SelectionChoice of the best individuals for the next cycle. If the new offspring yields a better value of the objective function, it replaces its parent in the next generation; otherwise, the parent is retained in the population, i.e.,

$$Z_{k} \left( {t + 1} \right) = \left\{ {\begin{array}{*{20}l} {U_{k} \left( {t + 1} \right),} \hfill & {{\text{if}}\;\;f\left( {U_{k} \left( {t + 1} \right)} \right) > f\left( {Z_{k} \left( t \right)} \right)} \hfill \\ {Z_{k} \left( t \right),} \hfill & {{\text{if}}\;\;f\left( {U_{k} \left( {t + 1} \right)} \right) < f\left( {Z_{k} \left( t \right)} \right)} \hfill \\ \end{array} } \right.$$
(4)

where f is the objective function to be minimized. It can be inferred that DE is a powerful population-based heuristic search technique that has empirically proven to be very robust for global optimization over continuous spaces. As the number of control parameters in DE is very few compared to other algorithms, DE is effective and efficient and thus can be treated as a widely applicable approach for solving real-world problems [13, 14].

4 Experimentation

For experimentation, two benchmark datasets, CK+ and Japanese Female Facial Expressions (JAFFE), are used.

CK+ Dataset: This dataset has 593 image sequences representing seven basic expressions (happiness, sadness, surprise, disgust, fear, anger, and neutral) of 123 models. Since the work is focused on recognition of six basic expressions, neutral expression images were ignored. Out of 593, 309 sequences have validated emotion labels that belong to one of the six previously mentioned emotions. They were selected by excluding other sequences. From each image sequence, last two frames were selected making a dataset of 618 images.

Japanese Female Facial Expressions (JAFFE): The JAFFE dataset has 213 images of ten female Japanese models. Each image represents one of the seven basic emotions (including neutral emotion). Images pertaining to neutral expression are not used.

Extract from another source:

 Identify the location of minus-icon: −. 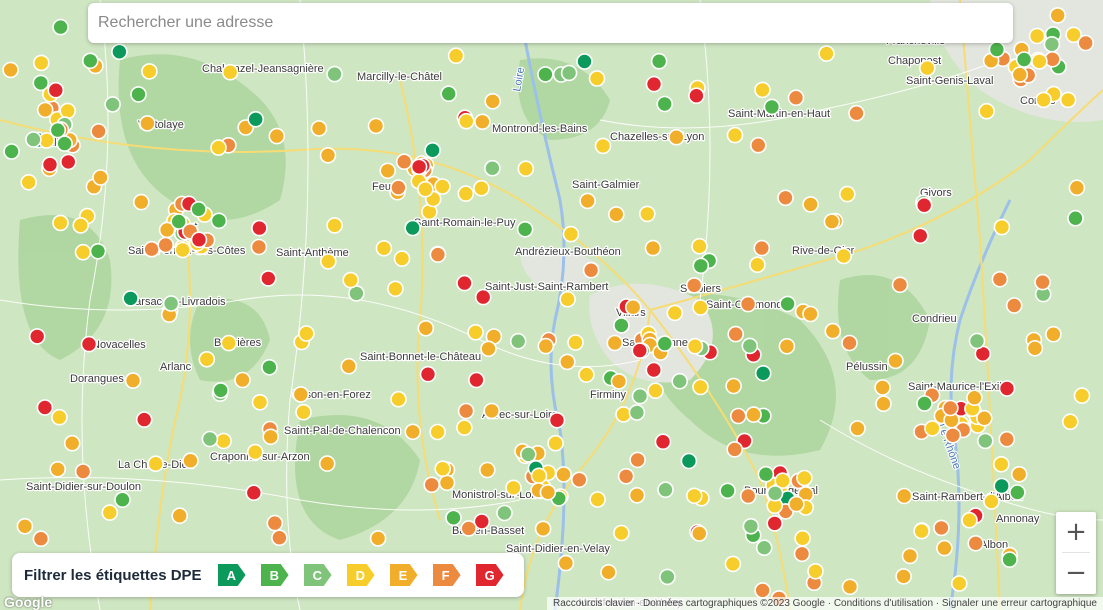
(1076, 573).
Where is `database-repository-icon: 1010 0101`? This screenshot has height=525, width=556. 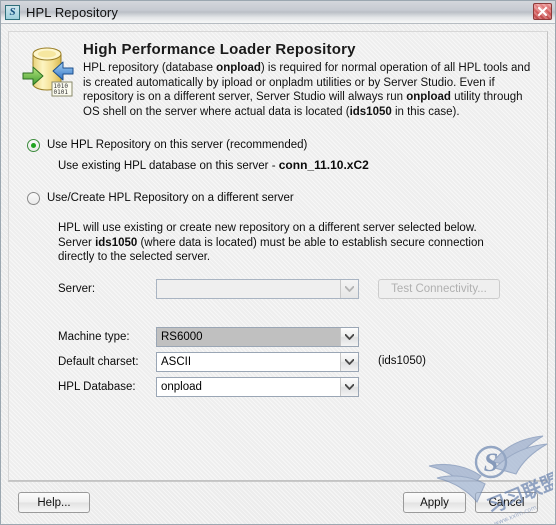
database-repository-icon: 1010 0101 is located at coordinates (48, 71).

The proposed model is implemented using Keras with a TensorFlow back end in Python 3.6. Experiments are conducted on the selected datasets. Seventy percentage of the samples are used for training, and remaining 30% is used for testing. For validating hyperparameter tuning, 20% of the samples from training dataset are used. The samples are selected by using stratified sampling. Tables 2, 3, 4, and 5 show the confusion matrices of the two datasets used with and without hyperparameter tuning. Prediction accuracies for CK+ dataset and JAFFE dataset are depicted in Fig. 3. For both the datasets, optimization of hyperparameters has improved the accuracy of all basic emotions except fear. Fear has least impact of optimization. For JAFFE dataset, accuracy is decreased by 1%. Proposed model has improved the overall classification accuracy by 4.32% for CK+ dataset and 3.78% for JAFFE dataset.

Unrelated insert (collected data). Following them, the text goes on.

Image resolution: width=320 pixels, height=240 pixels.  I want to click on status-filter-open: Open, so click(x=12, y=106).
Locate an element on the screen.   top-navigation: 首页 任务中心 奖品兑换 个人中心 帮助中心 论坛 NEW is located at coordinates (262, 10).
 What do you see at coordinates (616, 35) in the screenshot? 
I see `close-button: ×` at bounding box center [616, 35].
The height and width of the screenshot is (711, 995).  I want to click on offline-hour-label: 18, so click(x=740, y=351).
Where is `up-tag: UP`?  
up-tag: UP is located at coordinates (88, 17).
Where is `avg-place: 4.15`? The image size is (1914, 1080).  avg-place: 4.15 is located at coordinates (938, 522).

Table 2 Confusion matrix for CK+ dataset without hyperparameter tuning
Table 3 Confusion matrix for CK+ dataset with hyperparameter tuning
Table 4 Confusion matrix for JAFFE dataset without hyperparameter tuning
Table 5 Confusion matrix for JAFFE dataset with hyperparameter tuning
Fig. 3
figure 3

Classification accuracies for CK+ and JAFFE datasets

5 Conclusion

The present study proposes to optimize the convolutional neural network hyperparameters for improving the human emotion recognition rate from facial expressions. Conventional techniques fail to offer good classification accuracy for noisy input data. As CNNs contain deep layers, they can handle noisy data and are proven suitable for facial expression recognition. However, CNNs demand high computation power making their applicability limited. The performance of CNN highly depends on the choice of its hyperparameters. To enhance the CNN performance for facial expression recognition, its hyperparameters are optimized using the DE algorithm. CK+ and JAFFE datasets are used for assessing the tuned model’s performance. The results obtained have shown that hyperparameter tuning has improved the overall accuracy by 4%.